Trecho da entrevista.
------------------------
FURLAN ? Estamos dando prioridade aos mercados em que a presença brasileira ainda é muito tênue. Na Rússia, cuja economia vem crescendo vigorosamente, as empresas brasileiras podem desenvolver suas marcas próprias. No mundo árabe e na China, o potencial de expansão é extraordinário. Há mercados em que as nossas vendas estão crescendo mais de 200%, enquanto nos Estados Unidos, nosso maior parceiro, o ritmo de expansão é de 10% ? o que não é desprezível. Mas existem países em que uma pequena ação de governo pode dobrar ou triplicar nossa capacidade de exportar. Estamos abrindo caminhos.

DINHEIRO ? Na relação com os EUA, aparentemente irá prevalecer a tese da Alca light. Isso é bom para o Brasil?
FURLAN ? Eu acompanho a discussão da Alca desde o começo, dez anos atrás. É melhor termos um bom acordo inicial do que algo belicoso e tumultuado. Sou partidário de uma filosofia que diz pensar grande, começar pequeno e andar rápido. A Alca é um projeto grandioso. Mas se tivéssemos começado pequeno, cinco anos atrás, já teríamos andado cinco anos.

DINHEIRO ? O exemplo mexicano, que tem superávit de US$ 20 bilhões com os EUA, não deveria encorajar a Alca?
------------------------
Linhas de dados de apontamento.
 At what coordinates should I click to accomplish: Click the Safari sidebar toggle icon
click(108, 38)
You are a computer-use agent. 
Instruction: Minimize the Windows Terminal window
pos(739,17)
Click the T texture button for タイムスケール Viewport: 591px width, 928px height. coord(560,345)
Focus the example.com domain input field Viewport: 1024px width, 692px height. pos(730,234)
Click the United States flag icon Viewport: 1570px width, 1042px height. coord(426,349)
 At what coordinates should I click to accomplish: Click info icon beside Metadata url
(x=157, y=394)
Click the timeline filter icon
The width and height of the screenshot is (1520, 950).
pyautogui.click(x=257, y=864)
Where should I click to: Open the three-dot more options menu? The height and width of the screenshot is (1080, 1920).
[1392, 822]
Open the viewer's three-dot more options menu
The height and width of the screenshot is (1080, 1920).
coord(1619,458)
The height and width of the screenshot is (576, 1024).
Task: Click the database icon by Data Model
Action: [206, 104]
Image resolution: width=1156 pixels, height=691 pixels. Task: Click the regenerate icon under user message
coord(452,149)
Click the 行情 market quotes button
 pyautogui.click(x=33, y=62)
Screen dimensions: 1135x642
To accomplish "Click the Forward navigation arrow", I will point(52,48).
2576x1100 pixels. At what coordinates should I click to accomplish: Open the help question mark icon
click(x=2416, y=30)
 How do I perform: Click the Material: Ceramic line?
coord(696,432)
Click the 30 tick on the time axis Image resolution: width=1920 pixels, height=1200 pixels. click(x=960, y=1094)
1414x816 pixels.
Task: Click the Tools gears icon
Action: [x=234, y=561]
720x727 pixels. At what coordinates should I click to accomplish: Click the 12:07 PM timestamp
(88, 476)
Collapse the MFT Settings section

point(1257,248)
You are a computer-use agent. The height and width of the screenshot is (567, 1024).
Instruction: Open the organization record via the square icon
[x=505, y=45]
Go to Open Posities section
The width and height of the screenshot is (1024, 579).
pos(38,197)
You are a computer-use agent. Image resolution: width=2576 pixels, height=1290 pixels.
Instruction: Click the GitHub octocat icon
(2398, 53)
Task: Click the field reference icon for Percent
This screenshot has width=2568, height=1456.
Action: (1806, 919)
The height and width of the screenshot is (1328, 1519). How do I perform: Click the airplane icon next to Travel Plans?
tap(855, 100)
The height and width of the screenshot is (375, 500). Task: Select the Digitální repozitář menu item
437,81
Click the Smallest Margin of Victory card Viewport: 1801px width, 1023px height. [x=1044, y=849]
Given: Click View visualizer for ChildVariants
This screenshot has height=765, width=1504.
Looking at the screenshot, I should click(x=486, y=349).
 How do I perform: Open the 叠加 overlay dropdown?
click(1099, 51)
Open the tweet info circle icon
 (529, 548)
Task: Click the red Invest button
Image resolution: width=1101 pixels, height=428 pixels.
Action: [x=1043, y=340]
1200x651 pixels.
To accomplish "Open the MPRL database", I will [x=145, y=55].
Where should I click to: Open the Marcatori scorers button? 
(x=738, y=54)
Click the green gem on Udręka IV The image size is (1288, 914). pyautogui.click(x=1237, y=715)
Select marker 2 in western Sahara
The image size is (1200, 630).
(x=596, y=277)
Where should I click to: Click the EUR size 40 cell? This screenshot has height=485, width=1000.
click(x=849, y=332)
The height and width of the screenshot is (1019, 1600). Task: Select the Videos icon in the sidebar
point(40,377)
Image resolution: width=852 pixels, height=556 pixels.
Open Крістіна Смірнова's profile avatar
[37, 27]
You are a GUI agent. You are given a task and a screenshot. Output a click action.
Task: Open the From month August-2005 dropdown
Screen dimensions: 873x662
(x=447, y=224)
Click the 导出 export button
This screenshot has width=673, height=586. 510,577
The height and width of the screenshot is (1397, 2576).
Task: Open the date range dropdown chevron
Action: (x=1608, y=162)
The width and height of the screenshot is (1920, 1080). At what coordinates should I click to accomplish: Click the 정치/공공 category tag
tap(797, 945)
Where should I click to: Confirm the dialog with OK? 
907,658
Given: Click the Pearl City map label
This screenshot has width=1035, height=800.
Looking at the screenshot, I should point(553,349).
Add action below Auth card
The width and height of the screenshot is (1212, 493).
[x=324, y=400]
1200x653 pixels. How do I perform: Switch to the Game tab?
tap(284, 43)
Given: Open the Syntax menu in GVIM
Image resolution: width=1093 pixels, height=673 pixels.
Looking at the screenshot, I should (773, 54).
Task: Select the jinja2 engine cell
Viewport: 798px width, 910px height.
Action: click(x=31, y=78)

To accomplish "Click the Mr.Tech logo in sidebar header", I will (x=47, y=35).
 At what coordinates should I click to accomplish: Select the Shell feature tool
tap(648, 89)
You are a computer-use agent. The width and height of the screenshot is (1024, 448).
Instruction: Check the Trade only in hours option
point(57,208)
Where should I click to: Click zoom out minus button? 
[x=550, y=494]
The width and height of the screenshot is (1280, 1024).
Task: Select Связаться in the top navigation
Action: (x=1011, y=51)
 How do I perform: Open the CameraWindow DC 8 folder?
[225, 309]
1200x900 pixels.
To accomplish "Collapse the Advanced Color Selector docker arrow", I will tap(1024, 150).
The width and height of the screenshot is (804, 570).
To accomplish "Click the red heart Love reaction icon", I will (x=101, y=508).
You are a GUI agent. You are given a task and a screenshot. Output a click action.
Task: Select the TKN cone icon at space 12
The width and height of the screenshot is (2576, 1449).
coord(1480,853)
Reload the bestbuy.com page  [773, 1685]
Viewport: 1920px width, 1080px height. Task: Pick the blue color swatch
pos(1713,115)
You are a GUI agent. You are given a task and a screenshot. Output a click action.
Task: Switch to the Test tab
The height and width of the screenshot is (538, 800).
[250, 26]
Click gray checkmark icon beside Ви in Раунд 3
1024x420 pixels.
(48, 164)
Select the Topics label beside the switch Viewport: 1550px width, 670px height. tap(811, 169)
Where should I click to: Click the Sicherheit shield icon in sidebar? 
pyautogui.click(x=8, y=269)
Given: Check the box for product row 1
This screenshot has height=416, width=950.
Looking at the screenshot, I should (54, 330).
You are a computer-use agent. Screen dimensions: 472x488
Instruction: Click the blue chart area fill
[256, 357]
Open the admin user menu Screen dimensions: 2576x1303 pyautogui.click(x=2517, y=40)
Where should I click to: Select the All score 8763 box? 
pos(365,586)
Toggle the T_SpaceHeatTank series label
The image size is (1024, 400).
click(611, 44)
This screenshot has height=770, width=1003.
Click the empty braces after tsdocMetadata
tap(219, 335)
------------------------
Na entrevista, transforme em lista o parágrafo que começa com "Estamos dando prioridade aos mercados", mantendo os fatos principais. A listagem não tem papel algum nesta atividade.

Resposta do exercício.
- Prioridade aos mercados em que a presença brasileira ainda é muito tênue.
- Rússia: economia em crescimento vigoroso, onde as empresas brasileiras podem desenvolver marcas próprias.
- Mundo árabe e China: potencial de expansão extraordinário.
- Em alguns mercados, as vendas crescem mais de 200%.
- Estados Unidos, o maior parceiro: expansão de 10%, ritmo não desprezível.
- Em certos países, uma pequena ação de governo pode dobrar ou triplicar a capacidade de exportar.
- Caminhos estão sendo abertos.